Patients who provided their doctors with extra-billing income prior to 1986 inevitably achieved more rapid access to surgery or diagnostics. It is not surprising that elimination of extra-billing resulted in the short lived 1986 Ontario doctors strike.
Access to private care increases overall health costs and contributes to unnecessary and inappropriate services. The determination of what is “medically necessary” is often very subjective. Choosing Wisely Canada (a physician group dedicated to reducing unnecessary services) suggest that up to 30% of care may be inappropriate or unnecessary.
If access to services is determined through public administration and limited funding, inappropriate or unnecessary care is constrained. Allowing privately funded access to diagnostic imaging services will inevitably result in more unnecessary expensive tests like MRI’s to diagnose joint disease. Private pay for surgery will result in many more unnecessary procedures like arthroscopy for knee arthritis.
Maintaining excellent health services in Canada requires constant vigilance and tough administration that recognizes the prevalence of conflicts of interest in healthcare. Although health care workers are close observers of the system’s deficiencies and opportunities, it is inevitable that personal interest will be apparent in their analysis of what the system needs. Nursing associations generally suggest that better quality healthcare will be provided by more and better paid nurses. Medical associations are known for arguing that better health services will result from increasing doctors’ fees.

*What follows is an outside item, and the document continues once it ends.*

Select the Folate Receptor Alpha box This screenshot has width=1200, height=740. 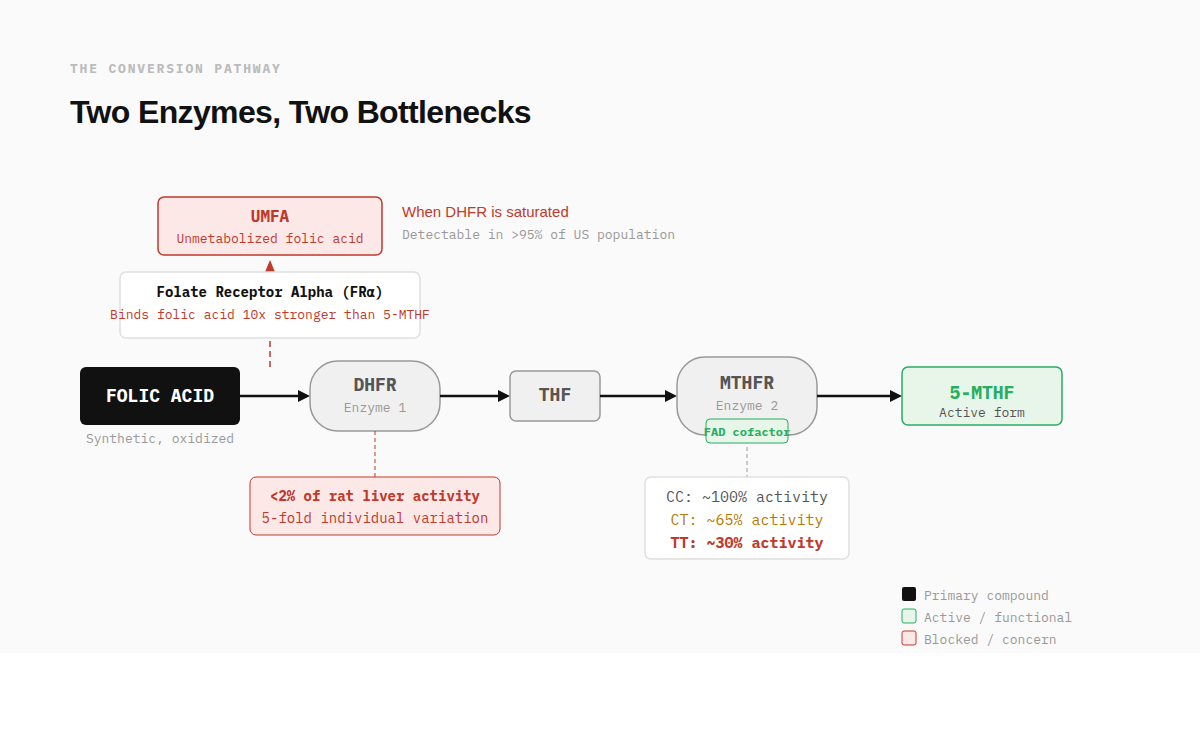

Powerful forces in healthcare (clinicians and insurance companies in particular) will benefit by convincing Canadians that their health system is failing and that it requires an expansion of its funding sources. Our system definitely needs innovation and reform and this blog will address some of the changes needed to make our system more responsive and cost effective.
But we do not need private health funding for medically necessary services. We do not need to create two tiers of service for Canadians. We do not need to consume more of our GDP in healthcare services that are inappropriate and unnecessary.
Recognizing that cost-effective care generally provides the best patient outcome is likely the most important concept to understand in planning Canada’s health system of the future. The original principles of our vibrant yet fragile, 50-year-old social innovation- that Canadian healthcare should universal, publicly administered, portable, comprehensive and accessible- should continue to define our system in the future.